570613667 6 191 compatible unpleasb 30 1 579 30 Anger
570613667 6 192 compatible europeanamericanright 76 1 490 35 g10cm.bmp
570613667 6 193 compatible unpleasb 30 1 805 49 Debt
570613667 6 194 compatible pleasb 76 1 803 3 Dinner
570613667 6 195 compatible pleasb 30 0 617 11 Merry
570613667 6 196 compatible unpleasb 30 1 638 15 Lice
570613667 6 197 compatible pleasb 76 1 595 43 Home
570613667 6 198 compatible pleasb 76 1 569 35 Yacht
570613667 6 199 compatible europeanamericanright 76 1 497 50 g28cm.bmp
570613667 6 200 compatible unpleasb 30 1 627 48 Broken

and the 'ec' values are in the SECOND field

and the a list of 'subjects' to delete is stored in a file sub2delete one per line:

nawk -v suf='.inq' 'FNR==NR { sub2del[$1]; next} !($2 in sub2del) { file=$2 suf; print >> file; close(file)}' sub2delete all.inq

Is that something you're looking for?

ccox85 · December 16, 2008, 4:00pm

hmmm... I don't how to ask the question I guess. And I did not understand a lot of what is going on in your suggestion, vgersh99. I feel like I am making this more complicated than I need to. I found a work around, as inelegant as it is:

I have 10 lists. Each list contains all of the subject numbers, one number per line, grouped by experimental condition. Because I dont know how to make grep read patterns from file, I used vi to insert:

grep '[subject number]' all.inq >> [0-9].inq

around the subject number on every line, saved it as $ec.grep and then ran the file as a shell script:

$>sh [0-9].grep

This solved the first problem.

Now, what I want to do now is very simple. I have a list of subject numbers (call it sn.all). I have a second list (call it sn.rm) of subject numbers that need to be deleted from the first list. I have about 500 subject numbers, and I have 60 something that need to be deleted. I want to somehow compare sn.all to sn.rm, and remove all numbers in sn.rm from sn.all and create a new file calls sn.fin.

I hope this makes sense. The fact that I don't know what I am doing makes this harder.

Chris

ccox85 · December 16, 2008, 10:41pm

Thank you for your help, mods!

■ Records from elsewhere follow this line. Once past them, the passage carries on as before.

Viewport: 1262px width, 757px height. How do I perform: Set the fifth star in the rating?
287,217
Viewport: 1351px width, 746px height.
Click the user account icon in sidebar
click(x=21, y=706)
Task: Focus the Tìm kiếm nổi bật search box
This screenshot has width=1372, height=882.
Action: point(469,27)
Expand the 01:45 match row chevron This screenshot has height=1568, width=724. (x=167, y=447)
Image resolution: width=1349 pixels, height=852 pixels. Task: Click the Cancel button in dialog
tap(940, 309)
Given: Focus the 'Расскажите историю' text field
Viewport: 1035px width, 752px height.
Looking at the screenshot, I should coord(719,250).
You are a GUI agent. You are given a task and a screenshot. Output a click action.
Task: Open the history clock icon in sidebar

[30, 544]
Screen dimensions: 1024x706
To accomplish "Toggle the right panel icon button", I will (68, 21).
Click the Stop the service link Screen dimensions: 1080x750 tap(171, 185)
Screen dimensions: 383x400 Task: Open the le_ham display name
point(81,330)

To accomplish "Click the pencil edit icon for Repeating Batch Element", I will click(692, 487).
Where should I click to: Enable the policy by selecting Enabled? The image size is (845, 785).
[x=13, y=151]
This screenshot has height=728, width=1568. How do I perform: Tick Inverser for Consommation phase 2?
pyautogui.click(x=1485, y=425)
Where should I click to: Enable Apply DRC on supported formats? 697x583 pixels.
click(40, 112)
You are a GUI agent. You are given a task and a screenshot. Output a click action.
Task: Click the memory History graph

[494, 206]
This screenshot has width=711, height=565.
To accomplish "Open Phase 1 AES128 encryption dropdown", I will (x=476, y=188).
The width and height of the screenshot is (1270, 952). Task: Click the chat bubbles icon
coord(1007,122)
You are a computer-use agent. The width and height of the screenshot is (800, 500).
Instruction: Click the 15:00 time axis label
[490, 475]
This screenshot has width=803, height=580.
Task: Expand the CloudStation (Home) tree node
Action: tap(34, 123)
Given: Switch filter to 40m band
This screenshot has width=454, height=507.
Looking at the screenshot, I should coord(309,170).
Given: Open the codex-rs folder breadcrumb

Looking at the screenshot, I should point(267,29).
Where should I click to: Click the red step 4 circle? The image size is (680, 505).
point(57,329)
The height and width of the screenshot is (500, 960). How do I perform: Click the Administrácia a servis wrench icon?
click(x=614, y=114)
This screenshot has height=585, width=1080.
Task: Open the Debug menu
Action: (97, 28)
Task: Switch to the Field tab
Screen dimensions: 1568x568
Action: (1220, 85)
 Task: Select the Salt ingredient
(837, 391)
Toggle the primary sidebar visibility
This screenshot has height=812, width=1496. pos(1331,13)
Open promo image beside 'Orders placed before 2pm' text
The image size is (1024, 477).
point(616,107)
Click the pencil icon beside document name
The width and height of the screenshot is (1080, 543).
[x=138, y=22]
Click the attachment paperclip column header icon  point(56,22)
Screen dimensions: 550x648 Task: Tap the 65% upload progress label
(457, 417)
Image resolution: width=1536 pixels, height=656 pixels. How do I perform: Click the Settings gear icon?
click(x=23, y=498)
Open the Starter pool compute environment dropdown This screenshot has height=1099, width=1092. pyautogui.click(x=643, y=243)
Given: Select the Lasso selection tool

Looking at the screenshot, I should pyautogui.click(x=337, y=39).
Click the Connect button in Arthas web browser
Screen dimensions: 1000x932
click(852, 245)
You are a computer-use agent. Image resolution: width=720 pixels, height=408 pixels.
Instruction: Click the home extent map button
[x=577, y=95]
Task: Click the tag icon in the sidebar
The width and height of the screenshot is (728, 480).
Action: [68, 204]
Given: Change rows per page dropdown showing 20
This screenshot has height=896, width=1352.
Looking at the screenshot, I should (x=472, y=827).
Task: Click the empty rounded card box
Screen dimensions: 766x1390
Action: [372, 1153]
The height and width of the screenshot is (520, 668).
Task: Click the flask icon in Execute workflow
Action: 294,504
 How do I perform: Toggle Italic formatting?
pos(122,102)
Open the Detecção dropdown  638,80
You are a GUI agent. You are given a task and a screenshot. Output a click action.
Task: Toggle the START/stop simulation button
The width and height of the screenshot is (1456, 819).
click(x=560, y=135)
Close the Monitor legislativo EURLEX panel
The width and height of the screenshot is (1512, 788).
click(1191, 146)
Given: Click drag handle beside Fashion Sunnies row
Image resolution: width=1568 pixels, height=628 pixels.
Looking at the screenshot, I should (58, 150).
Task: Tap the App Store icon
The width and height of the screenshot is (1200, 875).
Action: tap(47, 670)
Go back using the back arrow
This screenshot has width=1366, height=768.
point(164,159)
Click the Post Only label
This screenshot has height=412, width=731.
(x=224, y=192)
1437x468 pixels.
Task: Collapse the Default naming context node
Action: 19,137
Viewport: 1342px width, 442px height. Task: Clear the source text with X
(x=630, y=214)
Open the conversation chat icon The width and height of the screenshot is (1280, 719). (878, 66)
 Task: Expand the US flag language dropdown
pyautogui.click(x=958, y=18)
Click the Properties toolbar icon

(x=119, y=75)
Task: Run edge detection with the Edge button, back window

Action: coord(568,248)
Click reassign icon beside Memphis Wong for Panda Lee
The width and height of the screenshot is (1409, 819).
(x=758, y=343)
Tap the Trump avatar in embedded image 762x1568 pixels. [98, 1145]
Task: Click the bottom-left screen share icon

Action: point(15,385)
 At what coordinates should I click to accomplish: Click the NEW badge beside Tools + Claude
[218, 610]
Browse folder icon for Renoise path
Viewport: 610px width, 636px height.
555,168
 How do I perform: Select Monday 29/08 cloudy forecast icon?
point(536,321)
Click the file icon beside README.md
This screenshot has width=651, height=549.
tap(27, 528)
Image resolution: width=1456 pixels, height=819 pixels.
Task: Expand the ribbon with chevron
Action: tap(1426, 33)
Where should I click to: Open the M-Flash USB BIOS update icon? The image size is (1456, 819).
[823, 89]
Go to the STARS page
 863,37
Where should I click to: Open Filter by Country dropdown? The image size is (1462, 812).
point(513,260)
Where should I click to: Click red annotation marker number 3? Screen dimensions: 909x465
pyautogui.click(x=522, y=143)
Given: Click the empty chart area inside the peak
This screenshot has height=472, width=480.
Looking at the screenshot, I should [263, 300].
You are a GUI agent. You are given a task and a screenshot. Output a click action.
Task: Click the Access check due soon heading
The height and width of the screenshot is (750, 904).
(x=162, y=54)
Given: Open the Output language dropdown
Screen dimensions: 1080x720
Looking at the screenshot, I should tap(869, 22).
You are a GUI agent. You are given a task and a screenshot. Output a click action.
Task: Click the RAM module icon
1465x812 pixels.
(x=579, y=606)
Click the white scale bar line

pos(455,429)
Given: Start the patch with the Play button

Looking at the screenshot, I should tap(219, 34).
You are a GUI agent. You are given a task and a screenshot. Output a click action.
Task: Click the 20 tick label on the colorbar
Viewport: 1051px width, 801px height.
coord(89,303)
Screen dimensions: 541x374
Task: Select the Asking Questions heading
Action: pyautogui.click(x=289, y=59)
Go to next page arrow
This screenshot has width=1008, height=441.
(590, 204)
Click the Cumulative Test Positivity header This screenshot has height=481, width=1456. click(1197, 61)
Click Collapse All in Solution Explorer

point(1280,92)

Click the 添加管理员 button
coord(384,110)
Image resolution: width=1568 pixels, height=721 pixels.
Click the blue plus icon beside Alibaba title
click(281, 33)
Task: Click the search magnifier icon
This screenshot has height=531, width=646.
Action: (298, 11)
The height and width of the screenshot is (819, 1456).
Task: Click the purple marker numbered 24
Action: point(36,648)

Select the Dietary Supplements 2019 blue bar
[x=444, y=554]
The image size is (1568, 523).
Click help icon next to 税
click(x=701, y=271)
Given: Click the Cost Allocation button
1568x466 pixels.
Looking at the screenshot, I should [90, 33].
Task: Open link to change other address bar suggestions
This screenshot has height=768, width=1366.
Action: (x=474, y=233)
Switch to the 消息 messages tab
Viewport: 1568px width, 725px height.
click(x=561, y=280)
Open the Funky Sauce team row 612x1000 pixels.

I just wanted to let you know that you can close this thread if you like, because I came across a solution. I have never used sed before, but it has the option to read from file like I want to do, and I should be able to mimic the grep functionality with it.

Now I am going to bombard the boards with sed questions. Yippee!

nj78 · December 17, 2008, 11:21am

ccox85:

I dont understand how this would work. It looks to me like list would be the file name of my list file, and name would just read in each record in the file (??? I dont know if that is the right interpretation). Then, the grep command looks for lines in the data file that start with the subject numbers in the list file. However, If I print to >> $name.out, then I am going to have a new file for every subject... which would not be good. I want to group by experimental condition.

If I am interpreting this correctly, I would be able to to this and just define the output files name to explicly be the ec number, if I read from my individual lists that are already grouped by condition.

Is there a way to read in column $1 from the list file (which is the ec) and have that govern the name of the .out, and then read the second column of the list file (the subject number) into the grep search pattern pattern?

So the grep line would be something like this, i think:
grep '^$2' all.inq >> $1.out
I just dont know how to read in the master list file so that it would work.

I don't want to be too specific in case you are just doing homework, but you had spaces in your example, and it sounded like you wanted files such as 1.out, 2.out.

ccox85 · December 17, 2008, 3:11pm

I understand better now, thanks. Unfortunately, I am not doing homework. Just working in a lab where windows is a swear word and I am being motivated to learn shell scripts.